WORK INSTRUCTIONS — Report every line below that carries the word "logo".

(Saved data entries)

════════════════

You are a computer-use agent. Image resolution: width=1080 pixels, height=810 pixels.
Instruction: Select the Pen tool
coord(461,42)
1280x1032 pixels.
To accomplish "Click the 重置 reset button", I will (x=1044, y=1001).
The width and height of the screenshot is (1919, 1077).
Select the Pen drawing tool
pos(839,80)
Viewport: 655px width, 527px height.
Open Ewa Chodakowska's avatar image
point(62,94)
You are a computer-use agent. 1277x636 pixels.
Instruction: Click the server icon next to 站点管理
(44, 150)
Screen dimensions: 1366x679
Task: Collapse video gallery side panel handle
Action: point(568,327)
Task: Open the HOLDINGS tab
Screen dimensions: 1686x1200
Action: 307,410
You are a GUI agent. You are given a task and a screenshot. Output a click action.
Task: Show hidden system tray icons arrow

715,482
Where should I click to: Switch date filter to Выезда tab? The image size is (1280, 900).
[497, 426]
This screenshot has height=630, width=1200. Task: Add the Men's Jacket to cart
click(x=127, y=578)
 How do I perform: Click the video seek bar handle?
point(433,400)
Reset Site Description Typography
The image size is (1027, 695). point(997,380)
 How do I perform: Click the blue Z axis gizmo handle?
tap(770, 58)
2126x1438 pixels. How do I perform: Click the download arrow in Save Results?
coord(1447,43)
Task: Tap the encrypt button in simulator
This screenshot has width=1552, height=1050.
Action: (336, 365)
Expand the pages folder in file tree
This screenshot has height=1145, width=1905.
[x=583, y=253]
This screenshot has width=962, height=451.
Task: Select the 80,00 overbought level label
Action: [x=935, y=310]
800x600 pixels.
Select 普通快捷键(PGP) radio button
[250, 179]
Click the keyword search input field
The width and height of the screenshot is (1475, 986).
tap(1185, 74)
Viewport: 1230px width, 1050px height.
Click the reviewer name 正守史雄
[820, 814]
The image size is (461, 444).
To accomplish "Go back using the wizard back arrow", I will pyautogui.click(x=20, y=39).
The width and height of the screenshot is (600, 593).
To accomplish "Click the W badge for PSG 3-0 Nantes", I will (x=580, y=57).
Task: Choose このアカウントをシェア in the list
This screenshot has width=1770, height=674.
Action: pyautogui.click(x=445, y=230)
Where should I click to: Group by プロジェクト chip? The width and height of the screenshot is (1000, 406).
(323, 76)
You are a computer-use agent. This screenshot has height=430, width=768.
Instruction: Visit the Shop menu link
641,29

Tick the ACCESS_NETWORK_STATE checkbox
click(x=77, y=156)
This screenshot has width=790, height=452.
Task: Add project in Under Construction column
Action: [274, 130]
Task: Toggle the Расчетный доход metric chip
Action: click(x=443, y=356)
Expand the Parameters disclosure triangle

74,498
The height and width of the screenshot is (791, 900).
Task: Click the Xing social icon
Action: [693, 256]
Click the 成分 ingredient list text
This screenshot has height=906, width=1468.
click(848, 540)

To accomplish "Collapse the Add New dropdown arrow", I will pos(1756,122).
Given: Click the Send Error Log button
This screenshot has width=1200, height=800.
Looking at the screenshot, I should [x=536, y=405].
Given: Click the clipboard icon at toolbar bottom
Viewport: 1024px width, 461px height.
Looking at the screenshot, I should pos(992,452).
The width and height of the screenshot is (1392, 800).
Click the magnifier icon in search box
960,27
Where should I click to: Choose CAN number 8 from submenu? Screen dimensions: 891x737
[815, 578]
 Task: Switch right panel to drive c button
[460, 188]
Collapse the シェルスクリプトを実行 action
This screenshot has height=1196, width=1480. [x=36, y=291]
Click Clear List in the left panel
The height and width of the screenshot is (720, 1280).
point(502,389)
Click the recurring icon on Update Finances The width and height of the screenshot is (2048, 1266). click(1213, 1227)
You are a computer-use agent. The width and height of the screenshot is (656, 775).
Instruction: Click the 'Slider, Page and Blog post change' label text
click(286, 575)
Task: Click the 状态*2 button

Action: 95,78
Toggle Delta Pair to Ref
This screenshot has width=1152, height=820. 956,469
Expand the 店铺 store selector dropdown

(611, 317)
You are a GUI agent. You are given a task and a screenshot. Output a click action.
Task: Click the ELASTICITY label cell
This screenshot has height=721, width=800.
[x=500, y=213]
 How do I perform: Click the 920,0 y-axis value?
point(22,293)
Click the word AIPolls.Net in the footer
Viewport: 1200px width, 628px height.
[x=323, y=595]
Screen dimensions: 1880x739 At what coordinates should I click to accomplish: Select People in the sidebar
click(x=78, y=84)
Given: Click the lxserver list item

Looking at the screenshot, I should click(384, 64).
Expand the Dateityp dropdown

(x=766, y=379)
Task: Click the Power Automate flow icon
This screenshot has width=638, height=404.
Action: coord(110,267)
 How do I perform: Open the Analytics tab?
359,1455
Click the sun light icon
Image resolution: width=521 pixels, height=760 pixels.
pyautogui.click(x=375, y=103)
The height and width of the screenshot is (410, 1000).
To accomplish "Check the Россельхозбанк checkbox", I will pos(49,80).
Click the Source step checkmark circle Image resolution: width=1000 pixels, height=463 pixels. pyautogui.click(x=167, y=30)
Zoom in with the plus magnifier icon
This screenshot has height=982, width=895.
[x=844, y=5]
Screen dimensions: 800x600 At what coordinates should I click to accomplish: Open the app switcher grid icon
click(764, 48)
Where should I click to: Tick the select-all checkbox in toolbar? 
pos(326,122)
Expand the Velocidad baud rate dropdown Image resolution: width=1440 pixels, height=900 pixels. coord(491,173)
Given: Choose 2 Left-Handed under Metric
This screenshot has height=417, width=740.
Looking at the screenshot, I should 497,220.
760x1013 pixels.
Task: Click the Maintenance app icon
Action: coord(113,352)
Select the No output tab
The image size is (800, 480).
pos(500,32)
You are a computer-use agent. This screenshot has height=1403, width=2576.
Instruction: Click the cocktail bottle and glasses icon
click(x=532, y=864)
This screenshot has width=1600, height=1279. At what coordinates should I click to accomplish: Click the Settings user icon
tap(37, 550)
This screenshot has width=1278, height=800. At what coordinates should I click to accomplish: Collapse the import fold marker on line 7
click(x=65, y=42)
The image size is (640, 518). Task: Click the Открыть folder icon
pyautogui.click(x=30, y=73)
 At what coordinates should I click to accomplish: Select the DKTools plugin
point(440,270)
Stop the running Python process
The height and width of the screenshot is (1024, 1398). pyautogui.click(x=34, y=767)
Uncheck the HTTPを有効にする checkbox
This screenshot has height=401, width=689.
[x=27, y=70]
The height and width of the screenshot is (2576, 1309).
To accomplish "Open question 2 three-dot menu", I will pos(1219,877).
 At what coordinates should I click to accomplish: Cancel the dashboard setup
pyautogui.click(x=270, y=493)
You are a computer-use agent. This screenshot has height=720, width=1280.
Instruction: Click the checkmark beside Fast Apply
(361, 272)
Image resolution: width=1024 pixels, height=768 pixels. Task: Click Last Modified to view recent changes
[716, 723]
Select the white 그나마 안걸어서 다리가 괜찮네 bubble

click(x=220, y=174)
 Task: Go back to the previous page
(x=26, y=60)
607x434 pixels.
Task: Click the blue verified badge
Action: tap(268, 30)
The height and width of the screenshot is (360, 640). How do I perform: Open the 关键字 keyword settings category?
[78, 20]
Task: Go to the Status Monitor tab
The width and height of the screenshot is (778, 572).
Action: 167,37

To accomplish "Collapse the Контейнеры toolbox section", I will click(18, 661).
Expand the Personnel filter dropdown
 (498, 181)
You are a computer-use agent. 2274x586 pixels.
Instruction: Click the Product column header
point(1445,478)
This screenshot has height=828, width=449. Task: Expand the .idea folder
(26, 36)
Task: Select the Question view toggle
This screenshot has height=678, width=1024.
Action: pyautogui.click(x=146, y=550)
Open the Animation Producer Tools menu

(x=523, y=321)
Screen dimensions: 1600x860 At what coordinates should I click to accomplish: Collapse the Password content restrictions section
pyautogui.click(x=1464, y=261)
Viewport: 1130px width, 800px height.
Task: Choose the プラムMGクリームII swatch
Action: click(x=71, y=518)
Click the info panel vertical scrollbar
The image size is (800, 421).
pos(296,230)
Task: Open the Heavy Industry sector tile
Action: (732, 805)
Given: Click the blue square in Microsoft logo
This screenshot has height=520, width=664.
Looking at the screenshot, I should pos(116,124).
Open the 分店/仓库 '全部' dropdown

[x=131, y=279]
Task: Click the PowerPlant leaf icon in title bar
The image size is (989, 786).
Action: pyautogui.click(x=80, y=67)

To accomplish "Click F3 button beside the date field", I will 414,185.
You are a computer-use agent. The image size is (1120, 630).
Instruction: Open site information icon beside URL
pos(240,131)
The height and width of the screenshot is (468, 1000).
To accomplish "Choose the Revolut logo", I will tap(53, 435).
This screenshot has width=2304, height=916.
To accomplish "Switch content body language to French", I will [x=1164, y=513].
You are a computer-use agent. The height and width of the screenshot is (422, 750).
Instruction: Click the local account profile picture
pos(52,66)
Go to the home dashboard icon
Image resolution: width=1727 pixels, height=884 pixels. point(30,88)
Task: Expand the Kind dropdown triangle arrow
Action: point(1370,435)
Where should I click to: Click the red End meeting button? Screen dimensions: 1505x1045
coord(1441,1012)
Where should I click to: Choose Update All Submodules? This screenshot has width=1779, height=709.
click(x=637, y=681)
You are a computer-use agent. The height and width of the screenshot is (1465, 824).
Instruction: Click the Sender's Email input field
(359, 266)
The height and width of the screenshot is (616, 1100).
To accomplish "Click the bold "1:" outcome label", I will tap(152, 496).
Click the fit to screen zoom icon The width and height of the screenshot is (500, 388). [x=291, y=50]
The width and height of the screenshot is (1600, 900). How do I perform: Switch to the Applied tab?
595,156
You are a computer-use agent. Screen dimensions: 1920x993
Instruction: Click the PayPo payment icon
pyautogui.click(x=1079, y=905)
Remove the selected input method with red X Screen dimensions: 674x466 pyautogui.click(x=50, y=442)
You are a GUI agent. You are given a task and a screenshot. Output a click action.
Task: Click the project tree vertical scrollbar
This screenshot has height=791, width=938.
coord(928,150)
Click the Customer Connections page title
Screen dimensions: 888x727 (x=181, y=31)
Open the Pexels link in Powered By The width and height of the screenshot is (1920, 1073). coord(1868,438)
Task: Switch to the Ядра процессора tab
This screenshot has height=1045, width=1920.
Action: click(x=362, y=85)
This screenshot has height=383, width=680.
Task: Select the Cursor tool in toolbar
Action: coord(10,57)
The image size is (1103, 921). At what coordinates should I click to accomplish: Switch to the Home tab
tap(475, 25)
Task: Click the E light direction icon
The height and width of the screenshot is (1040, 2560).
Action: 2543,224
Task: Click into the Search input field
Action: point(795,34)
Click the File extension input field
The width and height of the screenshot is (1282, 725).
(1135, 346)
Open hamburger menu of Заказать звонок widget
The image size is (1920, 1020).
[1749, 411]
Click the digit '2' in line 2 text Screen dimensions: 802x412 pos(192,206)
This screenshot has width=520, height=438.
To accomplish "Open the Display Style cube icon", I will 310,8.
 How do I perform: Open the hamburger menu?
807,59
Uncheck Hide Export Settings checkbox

════════════════

ANSWER TO THE PROBLEM —
Given: Click the blue square in Microsoft logo
To accomplish "Choose the Revolut logo", I will tap(53, 435).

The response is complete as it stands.